I have taken a turn in my life that was both sudden and unexpected. I guess in the back of my mind I had a feeling that it would eventually come to pass.
As I've already stated in the past, my younger brother was diagnosed with Amyotrophic Lateral Sclerosis (ALS) which is complicated by frontal lobe dementia. His steady downgrading has become more apparent and I can really begin to see him losing the part that was my little brother.
He has not been able to eat normally, and subsequently has lost a lot of weight. A week ago he got an overdue addition of a feeding tube placed in him so he could take in nourishment.

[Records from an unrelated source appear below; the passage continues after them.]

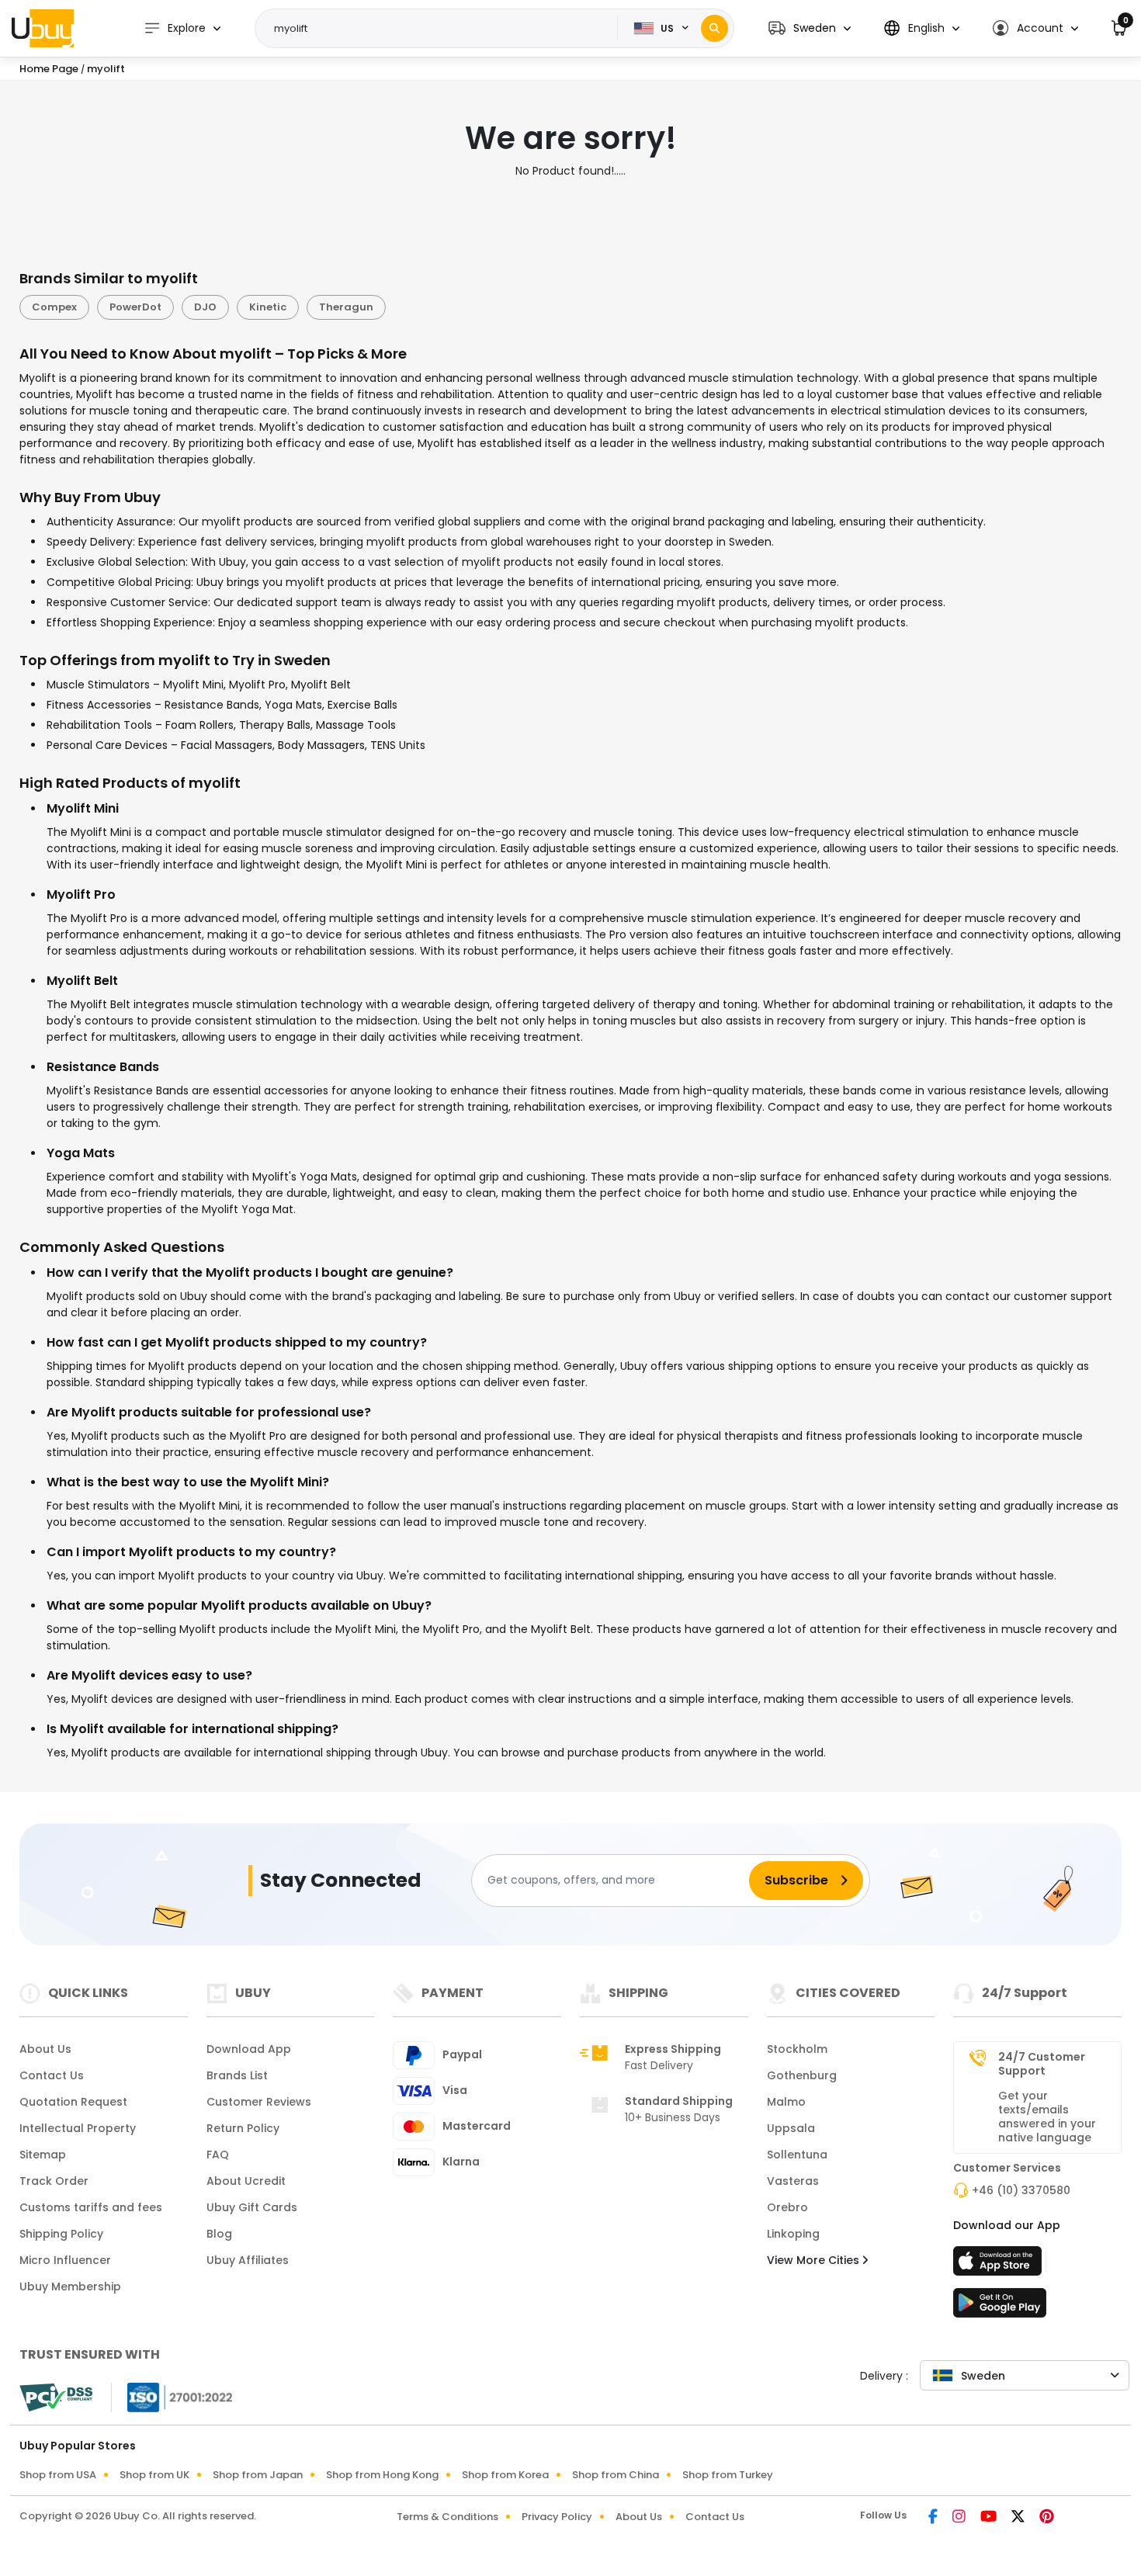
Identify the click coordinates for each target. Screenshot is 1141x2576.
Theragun (346, 307)
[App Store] (999, 2265)
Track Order (53, 2181)
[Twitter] (1019, 2518)
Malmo (786, 2102)
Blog (219, 2233)
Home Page (48, 68)
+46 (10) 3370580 (1021, 2190)
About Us (45, 2049)
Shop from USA (57, 2474)
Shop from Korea (505, 2474)
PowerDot (135, 307)
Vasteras (793, 2181)
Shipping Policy (61, 2233)
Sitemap (42, 2154)
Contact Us (51, 2075)
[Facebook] (934, 2518)
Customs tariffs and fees (90, 2207)
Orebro (787, 2207)
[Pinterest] (1046, 2518)
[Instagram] (960, 2518)
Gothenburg (802, 2075)
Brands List (237, 2075)
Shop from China (615, 2474)
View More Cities (814, 2260)
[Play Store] (999, 2307)
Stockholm (797, 2049)
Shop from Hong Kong (382, 2474)
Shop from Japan (258, 2474)
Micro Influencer (65, 2260)
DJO (205, 307)
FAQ (217, 2154)
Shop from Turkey (727, 2474)
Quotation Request (73, 2102)
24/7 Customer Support (1041, 2064)
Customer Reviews (258, 2102)
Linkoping (793, 2233)
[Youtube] (989, 2518)
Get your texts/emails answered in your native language (1047, 2116)
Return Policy (242, 2128)
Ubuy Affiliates (247, 2260)
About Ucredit (246, 2181)
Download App (248, 2049)
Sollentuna (797, 2154)
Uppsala (791, 2128)
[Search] (714, 28)
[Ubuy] (43, 28)
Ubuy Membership (70, 2286)
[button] (809, 28)
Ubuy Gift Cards (251, 2207)
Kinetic (267, 307)
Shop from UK (154, 2474)
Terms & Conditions (447, 2516)
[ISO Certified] (172, 2396)
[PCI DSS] (55, 2397)
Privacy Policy (557, 2516)
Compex (54, 307)
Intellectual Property (77, 2128)
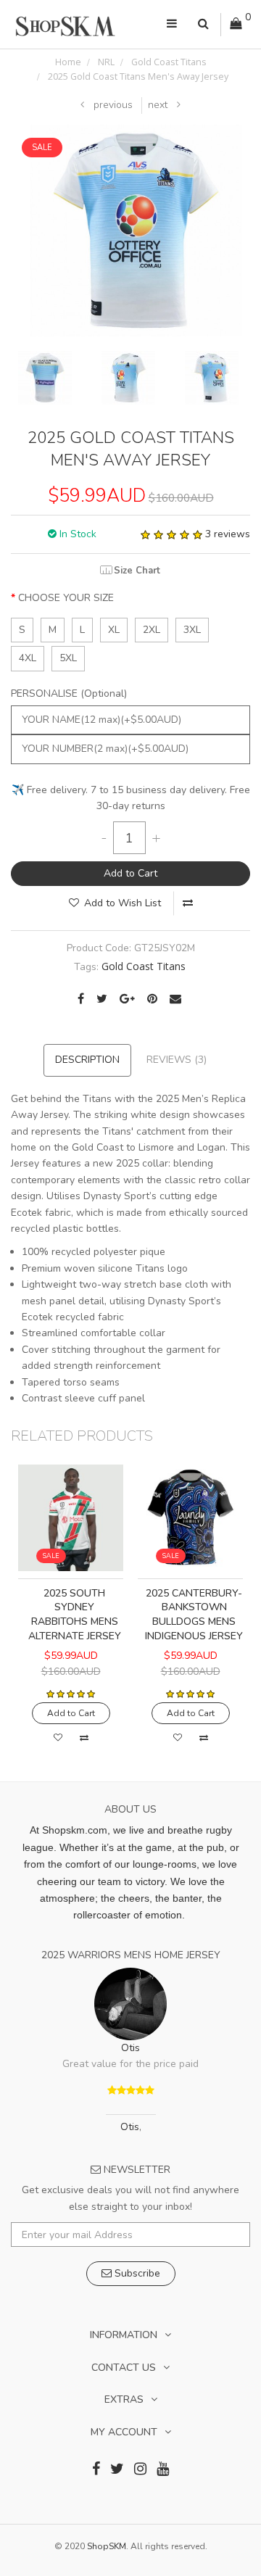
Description (87, 1060)
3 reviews (227, 534)
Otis (130, 2048)
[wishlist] (58, 1738)
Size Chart (137, 570)
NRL (105, 62)
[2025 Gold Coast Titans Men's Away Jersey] (136, 229)
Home (68, 62)
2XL (151, 630)
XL (114, 630)
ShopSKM (106, 2546)
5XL (68, 658)
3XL (192, 630)
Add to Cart (130, 873)
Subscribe (136, 2273)
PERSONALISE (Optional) (69, 693)
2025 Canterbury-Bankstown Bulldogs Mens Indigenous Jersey (194, 1614)
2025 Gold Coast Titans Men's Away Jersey (137, 76)
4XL (27, 658)
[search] (203, 24)
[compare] (187, 903)
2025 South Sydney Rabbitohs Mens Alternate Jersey (74, 1614)
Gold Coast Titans (168, 62)
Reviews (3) (176, 1060)
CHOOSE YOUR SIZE (66, 598)
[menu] (171, 24)
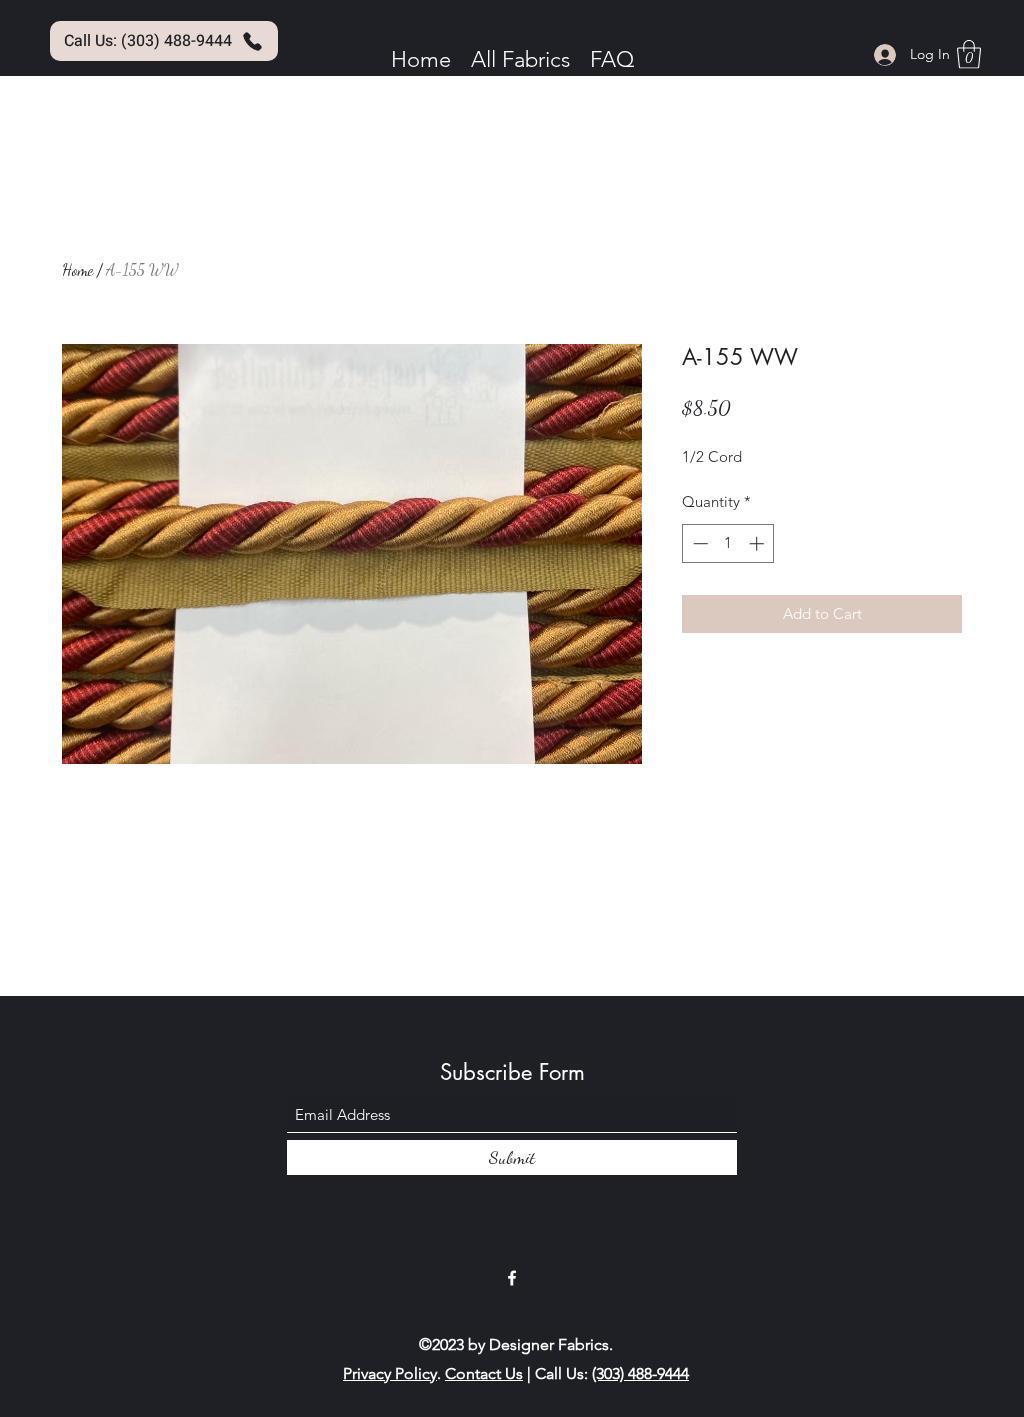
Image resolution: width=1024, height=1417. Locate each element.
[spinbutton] (728, 543)
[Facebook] (512, 1278)
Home (77, 269)
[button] (969, 54)
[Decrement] (698, 543)
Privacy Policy (390, 1373)
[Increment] (758, 543)
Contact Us (484, 1373)
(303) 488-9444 (640, 1373)
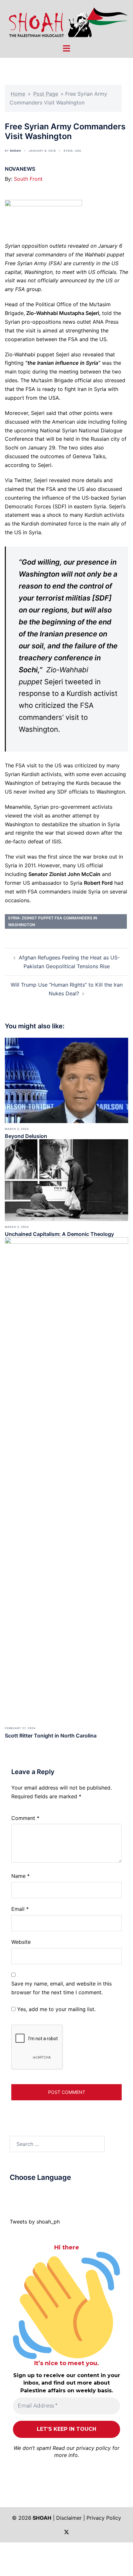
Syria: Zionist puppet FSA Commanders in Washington (52, 921)
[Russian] (45, 2192)
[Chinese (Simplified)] (19, 2192)
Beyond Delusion (26, 1136)
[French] (38, 2192)
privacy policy (93, 2448)
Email (20, 1909)
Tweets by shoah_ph (35, 2221)
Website (21, 1942)
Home (18, 94)
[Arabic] (12, 2192)
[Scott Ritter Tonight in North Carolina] (66, 1479)
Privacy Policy (104, 2518)
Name (20, 1876)
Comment (25, 1818)
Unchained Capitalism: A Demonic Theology (59, 1234)
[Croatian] (25, 2192)
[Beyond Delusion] (66, 1080)
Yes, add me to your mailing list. (55, 2009)
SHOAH (15, 150)
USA (78, 150)
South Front (28, 179)
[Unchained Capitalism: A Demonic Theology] (66, 1179)
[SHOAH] (66, 21)
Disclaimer (69, 2518)
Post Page (45, 94)
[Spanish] (58, 2192)
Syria (68, 150)
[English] (32, 2192)
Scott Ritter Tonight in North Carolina (51, 1735)
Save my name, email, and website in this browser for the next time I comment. (61, 1988)
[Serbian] (51, 2192)
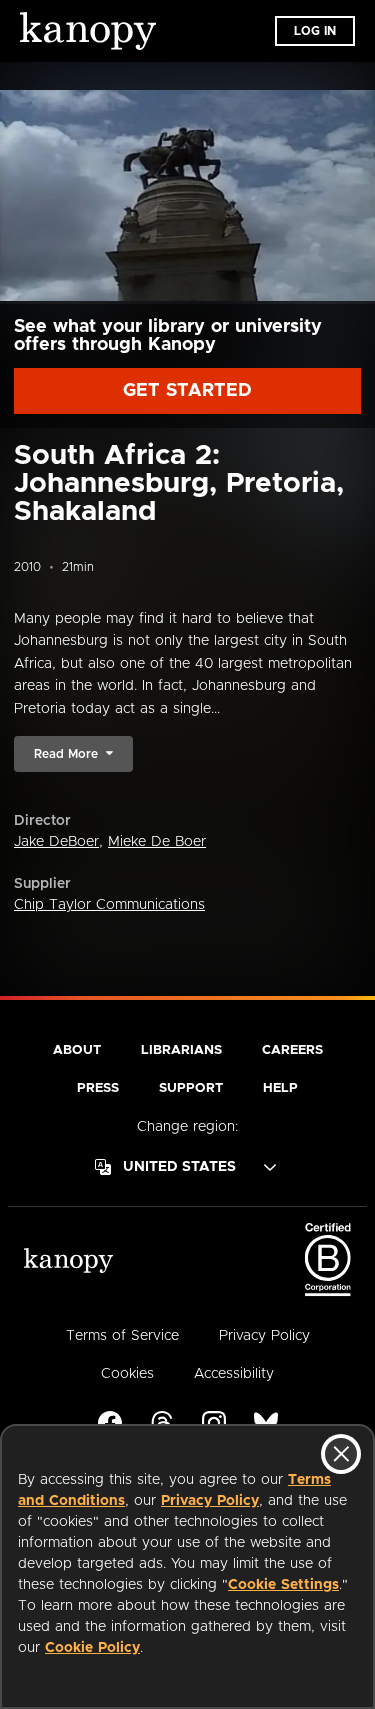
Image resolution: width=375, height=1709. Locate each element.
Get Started (187, 391)
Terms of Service (122, 1336)
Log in (315, 31)
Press (98, 1088)
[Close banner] (341, 1454)
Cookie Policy (92, 1648)
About (77, 1050)
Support (191, 1088)
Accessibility (234, 1374)
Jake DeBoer (56, 842)
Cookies (127, 1374)
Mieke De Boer (157, 842)
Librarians (181, 1050)
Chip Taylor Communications (109, 905)
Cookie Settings (283, 1585)
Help (280, 1088)
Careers (292, 1050)
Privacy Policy (210, 1501)
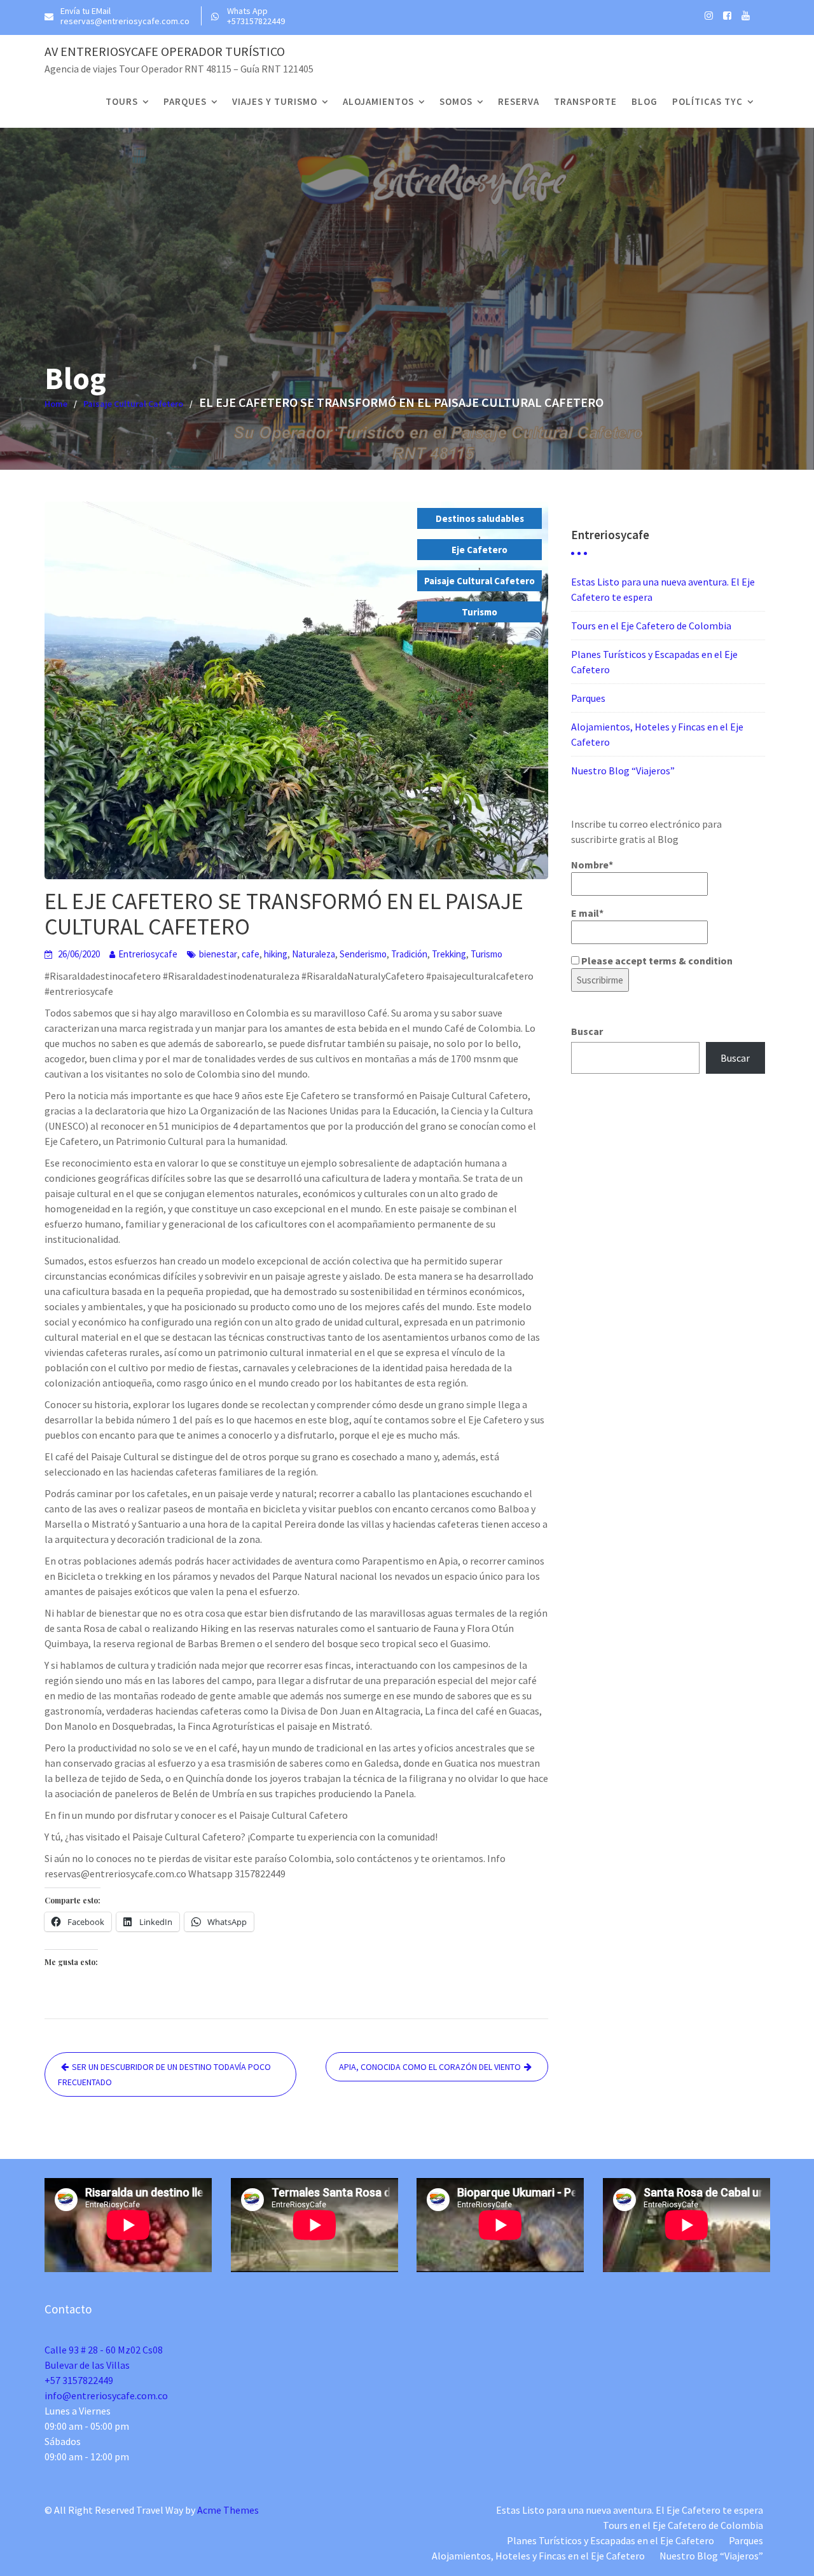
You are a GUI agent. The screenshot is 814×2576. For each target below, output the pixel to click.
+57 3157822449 (79, 2380)
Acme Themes (228, 2510)
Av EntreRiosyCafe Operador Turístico (165, 51)
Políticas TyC (707, 101)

However, that has not gone well. He lives alone and it seems does not have what it takes to look after himself anymore.
A week ago I didn’t know anything about becoming a guardian for another person, but by mid week it was clear that this was exactly what I needed to do. Friday, I spent the majority of the day applying to be a guardian and conservator for my brother. I'm finding out that it’s a very involved process, and requires a number of court appearances to make it permanent. By order of the court, I also had to find an attorney to represent my brother. The whole process is involved and from the look of it, expensive.
For someone trying to do the right thing, and asking nothing in return, it is a stressful and thankless process. I do not know how other people do it.
Let’s see how it goes.
Update: In the end, I decided that this was not the thing to do. I withdrew all petitions placed before the court, before the first hearing date. By taking over my brother's decision making, I basically rob him of his individual civil rights. I will help him as much as I can, but I will not take his basic liberties away from him. As much as I can help it, he will retain these until the day he no longer is able. I love him too much to do anything else.